The raising of a helicopter that crashed into the sea last week near Barentsburg has been delayed until at least late Friday night or Saturday in order to ensure no bodies are in the immediate vicinity of the crash site, according to The Governor of Svalbard.
Meanwhile, a lifejacket was found Friday about 90 meters from the wreckage, a “piloting error” was cited as the preliminary cause of the crash and questions were raised about whether the flight carrying scientific researchers was legally authorized.
Norwegian and Russian emergency workers are working to resolve technical issues related to raising the helicopter intact from the crash site 209 meters below the surface, Russia’s Ministry of Emergency Situations reported Friday afternoon. Also, while Russian media reports stated Thursday no bodies were found in the cabin, workers are verifying the aircraft is unoccupied and no other bodies are in areas that will be affected by the lifting operation.
“A specialist from the Russian helicopter manufacturer will be there to make recommendations for the lift, to ensure that the wreckage is not damaged,” the Norwegian Civil Aviation Commission wrote in a prepared statement.

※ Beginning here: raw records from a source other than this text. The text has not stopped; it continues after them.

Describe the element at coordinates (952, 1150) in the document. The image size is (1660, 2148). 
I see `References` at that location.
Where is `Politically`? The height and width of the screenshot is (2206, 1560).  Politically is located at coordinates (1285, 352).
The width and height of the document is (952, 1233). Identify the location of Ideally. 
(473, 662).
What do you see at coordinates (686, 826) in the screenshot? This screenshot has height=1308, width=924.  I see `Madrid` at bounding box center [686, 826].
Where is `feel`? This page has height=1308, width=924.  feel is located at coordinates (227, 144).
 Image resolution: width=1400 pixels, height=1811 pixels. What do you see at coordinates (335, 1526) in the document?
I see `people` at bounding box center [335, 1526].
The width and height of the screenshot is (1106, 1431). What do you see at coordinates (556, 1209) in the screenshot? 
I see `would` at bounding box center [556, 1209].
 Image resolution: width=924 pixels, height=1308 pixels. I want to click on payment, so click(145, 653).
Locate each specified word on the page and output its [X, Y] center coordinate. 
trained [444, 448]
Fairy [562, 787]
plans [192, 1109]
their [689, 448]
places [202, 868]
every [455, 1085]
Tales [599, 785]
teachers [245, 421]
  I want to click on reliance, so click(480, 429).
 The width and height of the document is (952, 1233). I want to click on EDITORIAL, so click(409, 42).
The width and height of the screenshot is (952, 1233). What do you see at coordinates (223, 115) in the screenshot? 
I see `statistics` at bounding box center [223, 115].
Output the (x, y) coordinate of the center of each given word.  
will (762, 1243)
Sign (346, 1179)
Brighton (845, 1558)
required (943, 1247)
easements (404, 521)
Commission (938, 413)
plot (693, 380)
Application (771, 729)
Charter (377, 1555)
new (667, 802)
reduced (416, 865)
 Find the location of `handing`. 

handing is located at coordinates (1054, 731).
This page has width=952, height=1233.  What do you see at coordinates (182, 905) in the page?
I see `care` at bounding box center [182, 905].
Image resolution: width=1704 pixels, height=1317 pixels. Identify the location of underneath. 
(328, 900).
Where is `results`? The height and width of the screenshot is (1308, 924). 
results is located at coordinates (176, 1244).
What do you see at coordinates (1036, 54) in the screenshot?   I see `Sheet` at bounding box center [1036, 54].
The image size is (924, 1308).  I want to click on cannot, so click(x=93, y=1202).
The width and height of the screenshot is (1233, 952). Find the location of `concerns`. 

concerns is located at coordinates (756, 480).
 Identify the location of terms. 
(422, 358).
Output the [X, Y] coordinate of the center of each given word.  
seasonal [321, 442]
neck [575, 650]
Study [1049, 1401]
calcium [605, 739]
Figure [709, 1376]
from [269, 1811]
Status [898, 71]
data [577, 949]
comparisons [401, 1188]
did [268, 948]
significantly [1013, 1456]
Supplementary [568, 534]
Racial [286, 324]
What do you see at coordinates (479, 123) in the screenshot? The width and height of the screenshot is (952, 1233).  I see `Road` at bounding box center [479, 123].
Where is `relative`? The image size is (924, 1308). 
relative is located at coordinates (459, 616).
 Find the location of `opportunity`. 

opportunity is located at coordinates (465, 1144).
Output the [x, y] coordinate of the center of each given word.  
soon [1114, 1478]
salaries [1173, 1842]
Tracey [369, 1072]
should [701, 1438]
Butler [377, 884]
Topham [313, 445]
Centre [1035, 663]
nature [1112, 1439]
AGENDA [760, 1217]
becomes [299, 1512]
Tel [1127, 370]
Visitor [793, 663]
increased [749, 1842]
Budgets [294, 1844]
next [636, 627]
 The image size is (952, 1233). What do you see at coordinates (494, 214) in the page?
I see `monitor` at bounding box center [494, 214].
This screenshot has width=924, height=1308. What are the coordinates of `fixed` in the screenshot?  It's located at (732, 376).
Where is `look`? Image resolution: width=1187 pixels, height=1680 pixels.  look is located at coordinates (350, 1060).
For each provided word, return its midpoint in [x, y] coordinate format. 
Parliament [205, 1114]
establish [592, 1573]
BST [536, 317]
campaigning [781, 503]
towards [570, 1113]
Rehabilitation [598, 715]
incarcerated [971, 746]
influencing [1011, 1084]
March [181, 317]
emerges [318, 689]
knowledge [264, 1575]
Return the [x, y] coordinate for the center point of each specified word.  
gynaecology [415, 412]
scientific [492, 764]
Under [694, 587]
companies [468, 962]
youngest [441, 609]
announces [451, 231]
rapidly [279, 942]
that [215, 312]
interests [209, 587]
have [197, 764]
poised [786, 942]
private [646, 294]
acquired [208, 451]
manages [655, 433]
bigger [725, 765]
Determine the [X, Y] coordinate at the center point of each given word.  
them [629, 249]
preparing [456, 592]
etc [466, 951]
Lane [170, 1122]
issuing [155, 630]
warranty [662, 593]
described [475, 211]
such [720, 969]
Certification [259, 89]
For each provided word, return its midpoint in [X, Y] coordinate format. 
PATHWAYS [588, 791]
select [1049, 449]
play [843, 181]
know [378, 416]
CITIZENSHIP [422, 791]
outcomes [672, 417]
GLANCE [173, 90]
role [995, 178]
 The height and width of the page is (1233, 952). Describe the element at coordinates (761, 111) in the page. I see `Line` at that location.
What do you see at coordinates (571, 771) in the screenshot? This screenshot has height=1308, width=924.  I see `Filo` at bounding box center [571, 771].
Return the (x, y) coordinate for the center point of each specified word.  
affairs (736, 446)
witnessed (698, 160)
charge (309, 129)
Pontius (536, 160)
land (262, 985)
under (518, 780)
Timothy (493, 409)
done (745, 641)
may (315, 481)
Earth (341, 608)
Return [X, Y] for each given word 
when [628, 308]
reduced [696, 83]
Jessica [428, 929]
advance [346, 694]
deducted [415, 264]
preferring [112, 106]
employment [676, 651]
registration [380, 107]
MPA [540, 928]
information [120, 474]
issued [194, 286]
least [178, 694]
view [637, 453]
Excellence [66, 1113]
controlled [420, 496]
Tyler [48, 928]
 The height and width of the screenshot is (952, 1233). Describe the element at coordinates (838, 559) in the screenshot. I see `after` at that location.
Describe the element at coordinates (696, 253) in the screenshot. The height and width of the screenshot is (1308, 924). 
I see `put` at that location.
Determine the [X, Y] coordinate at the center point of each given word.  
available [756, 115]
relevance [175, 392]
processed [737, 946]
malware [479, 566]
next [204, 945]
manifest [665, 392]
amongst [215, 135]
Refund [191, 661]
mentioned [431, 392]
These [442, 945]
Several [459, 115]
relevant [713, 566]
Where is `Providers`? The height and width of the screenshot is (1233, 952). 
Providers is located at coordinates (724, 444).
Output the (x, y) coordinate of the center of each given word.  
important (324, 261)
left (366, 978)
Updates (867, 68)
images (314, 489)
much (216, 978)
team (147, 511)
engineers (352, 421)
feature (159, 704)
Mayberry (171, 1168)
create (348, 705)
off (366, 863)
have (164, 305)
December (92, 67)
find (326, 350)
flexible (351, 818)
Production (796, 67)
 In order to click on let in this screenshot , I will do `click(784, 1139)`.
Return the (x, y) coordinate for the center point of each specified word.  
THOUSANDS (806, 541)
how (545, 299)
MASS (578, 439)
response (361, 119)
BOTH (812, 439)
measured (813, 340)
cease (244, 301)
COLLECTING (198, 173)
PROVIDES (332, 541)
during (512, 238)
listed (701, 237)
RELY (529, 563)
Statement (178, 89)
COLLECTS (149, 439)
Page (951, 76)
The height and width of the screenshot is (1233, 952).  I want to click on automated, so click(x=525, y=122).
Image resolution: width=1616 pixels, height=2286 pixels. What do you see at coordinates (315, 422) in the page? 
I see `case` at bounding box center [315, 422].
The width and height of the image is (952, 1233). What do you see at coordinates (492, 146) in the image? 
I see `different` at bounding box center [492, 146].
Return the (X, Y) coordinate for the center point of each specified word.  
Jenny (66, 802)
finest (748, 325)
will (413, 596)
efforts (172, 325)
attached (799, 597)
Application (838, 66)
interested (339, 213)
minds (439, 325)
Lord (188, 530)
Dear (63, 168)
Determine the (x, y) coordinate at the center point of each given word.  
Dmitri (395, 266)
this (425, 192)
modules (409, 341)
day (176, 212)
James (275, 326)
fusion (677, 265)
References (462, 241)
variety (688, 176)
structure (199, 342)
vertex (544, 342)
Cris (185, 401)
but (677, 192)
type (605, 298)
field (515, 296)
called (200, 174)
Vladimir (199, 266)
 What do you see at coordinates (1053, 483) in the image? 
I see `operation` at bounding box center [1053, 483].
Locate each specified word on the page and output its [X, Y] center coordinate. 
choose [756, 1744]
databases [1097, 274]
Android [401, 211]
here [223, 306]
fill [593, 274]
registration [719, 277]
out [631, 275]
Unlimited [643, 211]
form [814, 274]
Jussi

The lifting will be done by the Maersk Forza, a specialized ship brought up from the mainland for the purpose. Officials originally estimated the lifting could begin as early as Wednesday, but preparation and analysis of the area has resulted in delays – with officials emphasizing doing the job properly is more important than doing it quickly.
The helicopter crashed about two kilometers northeast of the Barentsburg heliport last Thursday afternoon. The body of one of the eight people aboard was found Monday about 130 meters from the crash site and a lifejacket – which may or may not be related to the crash – was located Friday about 90 meters from the wreckage.
Witnesses said they heard the helicopter approaching Barentsburg just before the aircraft lost communication with Svalbard Airport without sending a distress signal. The Russia news agency TASS reported Friday that “the preliminary cause of the emergency is being called a piloting error.”
The helicopter was carrying five Russian crew members and three Russian researchers conducting hydrology research in Pyramiden. But Svalbardposten reported Friday that Trust Arktikugol, the Russian state-owned company responsible for management Svalbard’s Russian settlements, may not have been authorized to transport the researchers aboard the helicopter.
A permit issued by Norway’s Civil Aviation Authority to Convers Avia Airline, a subcontractor of Trust Arktikugol, is “explicit that they only have permission for local flights for passengers and goods in connection with Trust Arktikugol’s coal mining operations in Svalbard,” the newspaper reported. “The permit also includes non-commercial flights to Longyearbyen’s airport.”
An aviation authority spokesperson and Svalbard Gov. Kjerstin Askholt told Svalbardposten they cannot say at this time if the flight violated the terms of the permit.